A veces sus requerimientos pueden llegar a cansar a mentes tan brillantes como las de Marcelo Bielsa o Manu Ginobili, el mismo que con sus cábalas y acertijos tenía intrigada a la plantilla de los Spurs. Íntimo amigo de Manu y de la mayoría de figuras argentinas del baloncesto, le encanta la NBA y es un reputado periodista deportivo y científico en Argentina. Ha sido distinguido varias veces con el premio Martín Fierro y sabe más que nadie de Maradona, al que conoce desde los 13 años y con quien vivió el maldito Mundial 1994.

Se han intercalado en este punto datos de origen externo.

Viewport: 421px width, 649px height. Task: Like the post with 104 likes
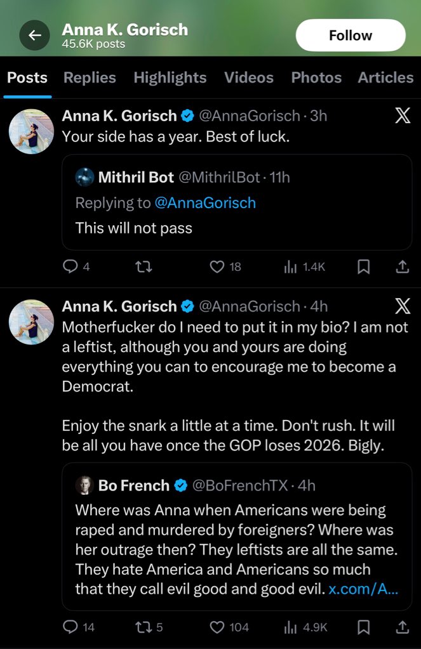pyautogui.click(x=217, y=627)
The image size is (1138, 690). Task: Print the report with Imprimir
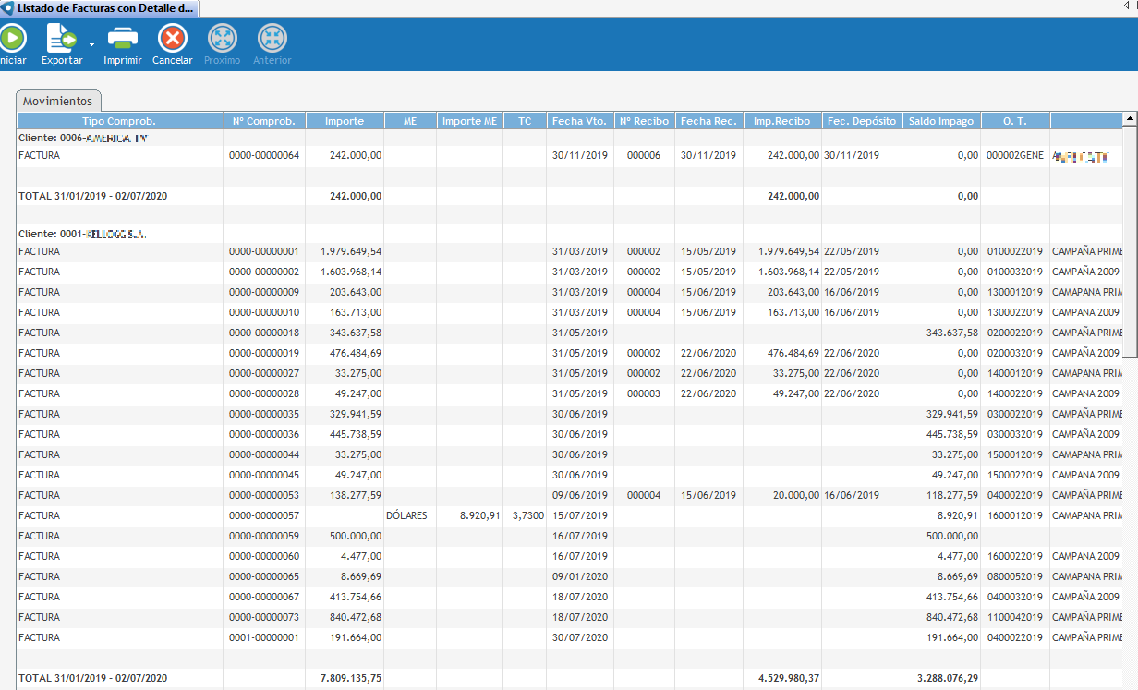(123, 39)
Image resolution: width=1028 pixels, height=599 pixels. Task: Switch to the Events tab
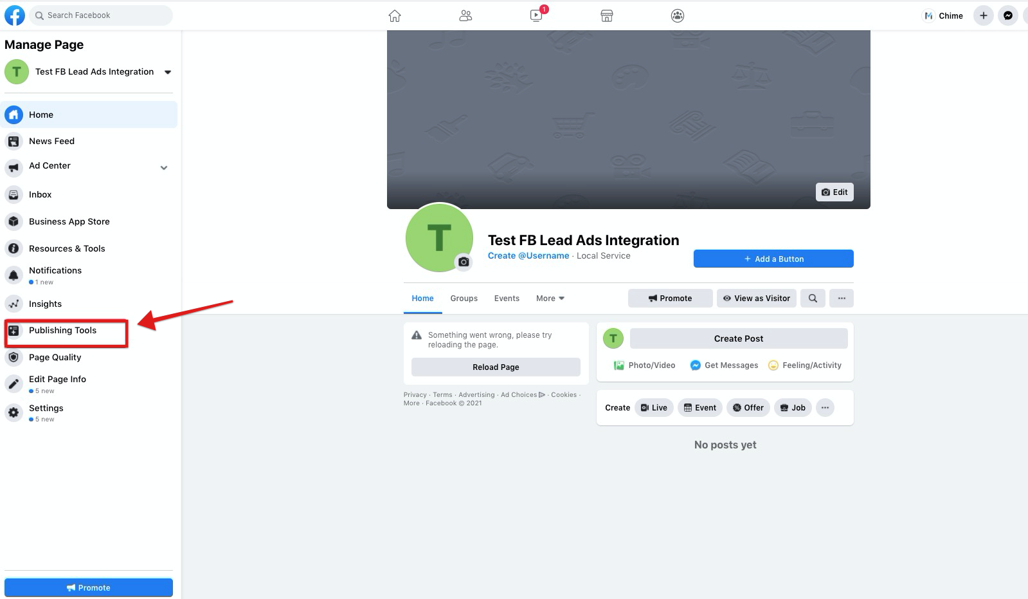click(507, 299)
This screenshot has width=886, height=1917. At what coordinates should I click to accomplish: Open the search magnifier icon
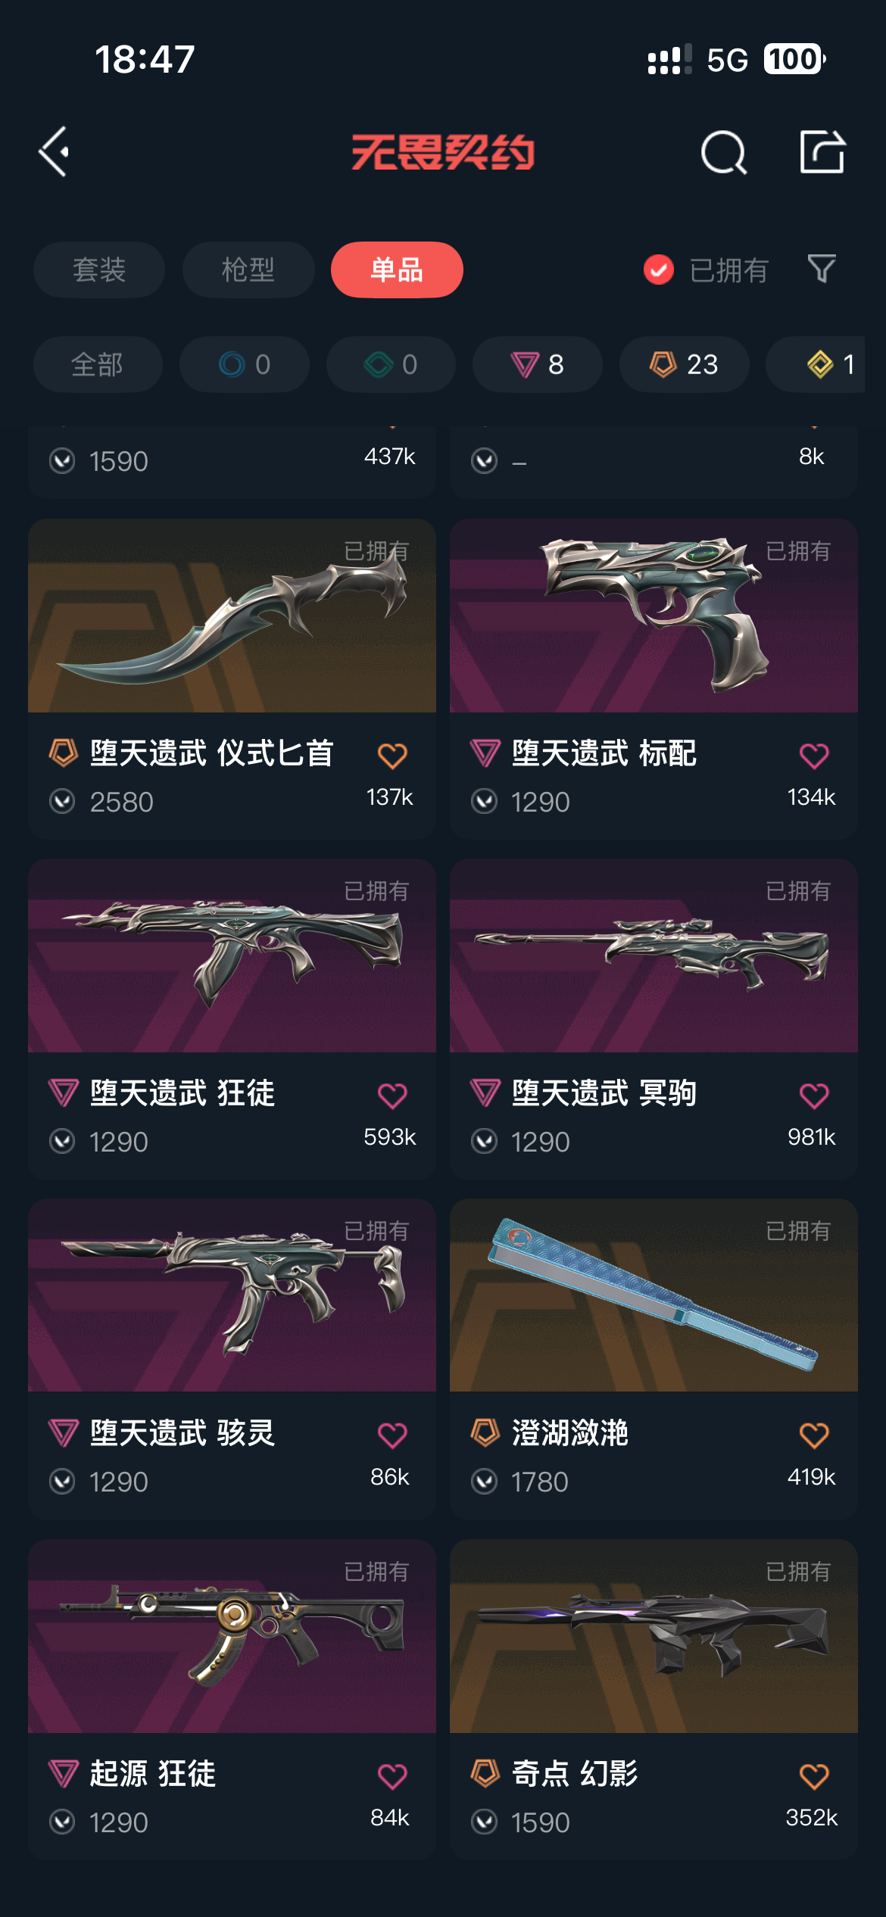[724, 152]
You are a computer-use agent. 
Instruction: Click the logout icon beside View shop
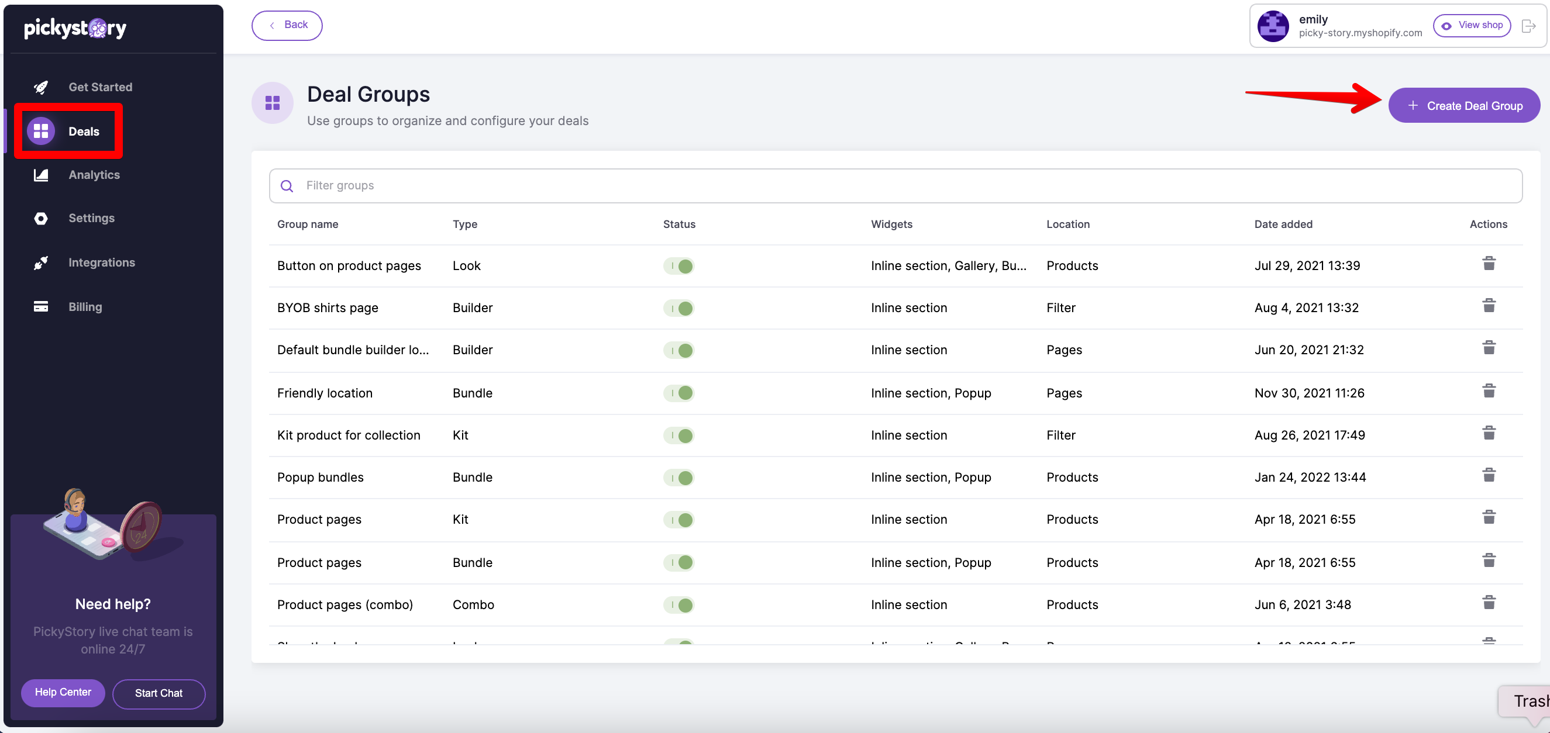[1529, 26]
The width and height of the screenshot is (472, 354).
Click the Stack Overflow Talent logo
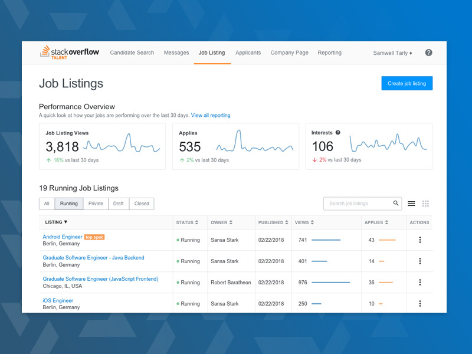pyautogui.click(x=71, y=53)
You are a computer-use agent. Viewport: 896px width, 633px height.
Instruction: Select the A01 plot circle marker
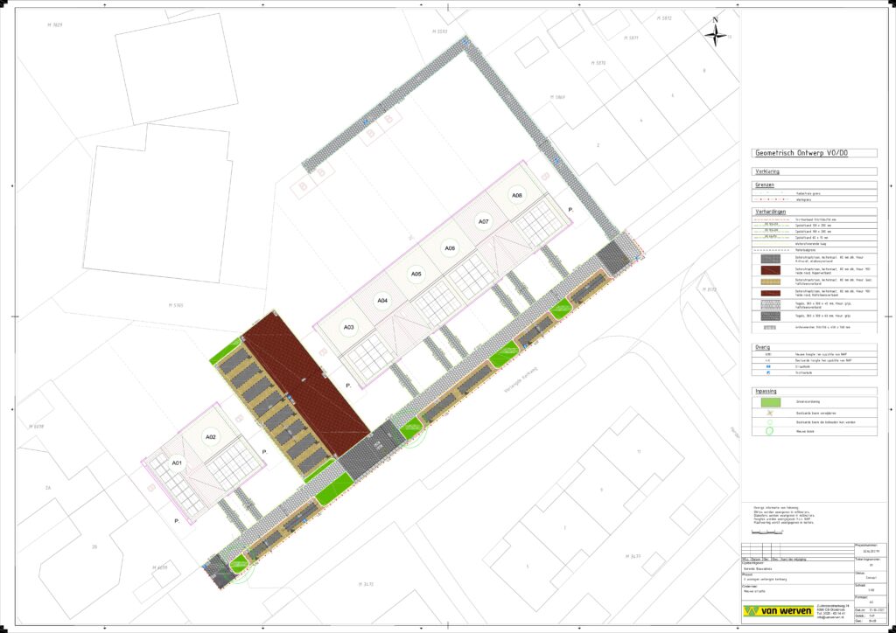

“¡Me cortaron las piernas¡”. La declaración de Diego, acusado de dopaje y expulsado del torneo, fue recogida por mi tío en una habitación de un hotel de Dallas. “Ningún compañero habla mal de Maradona”, advierte. “Una vez me contó que, salvo para ir al campo, solo había salido en dos ocasiones de su casa de Nápoles, ambas en vísperas de Navidad para comprar aguinaldos para los jugadores del equipo y sus familias, y en las dos tuvo que ser rescatado por los bomberos”, agrega después de preguntar: “¿Le pasa algo a Messi? ¡Camina¡ ¿No corre como Diego?”.
A la pregunta le sigue la repregunta y después de la exposición del Big Data viene la interpretación y selección de las cifras, lo sesudo conjugado con lo ameno, un proceso racional y más tarde imprevisible que mi tío maneja con gracia por su condición de excelente comunicador, persona próxima y generosa, capaz de tocar el piano y de patinar sobre el hielo, ahora genio después de ser un niño prodigio, afamado en Buenos Aires.”Los científicos aún no se ponen de acuerdo en que significa ser inteligente”, repite desde el anonimato en Chicago.
Aunque se le tiene por metódico e hiperactivo, solo presume de ser un curioso insaciable, sabio despistado al que le preocupa la socialización del conocimiento y también de la riqueza, el acceso a la información, la educación, la salud y la tecnología en igualdad de condiciones para cualquier ciudadano, tan distanciado en cualquier caso de Mauricio Macri como cercano a la expresidenta Cristina Fernández de Kirchner. Más próximo también a la cultura anglosajona que a la latina, mi tío se desvive para hacer feliz a amigos como Jorge Valdano, Santi Segurola o Pep Guardiola.
“No hago más que estimular a los demás, sacar ideas que no sabían que tenían en su cabeza”, concluye después de una exhibición de hospitalidad que concluye con dos cuestiones: “¿Puede que en lugar de libros guardemos chips que por momentos y de acuerdo a nuestras necesidades nos permitan ejercer de arquitectos, médicos o abogados? ¿Cuánta memoria puede almacenar nuestro cerebro? La gracia no está en conducir un coche automático sino en programar su software; jugar, pensar, despertar el intelecto”.
Quizá son demasiados interrogantes para una figura gigantesca, por docta y por humana, hoy vulnerable por un dolor de ciática que no le impide cuidar de Montse y de mí. Jamás pensé que tenía un tío en América, y menos que fuera una persona tan entrañable y famosa como Adrián Paenza, el mismo que después de un par de encuentros en Barcelona nos invitó a compartir su fortuna en la preciosa Chicago, la ciudad que un día alcanzó porque buscaba a un médico que pudiera curar al hijo de un íntimo amigo de Buenos Aires.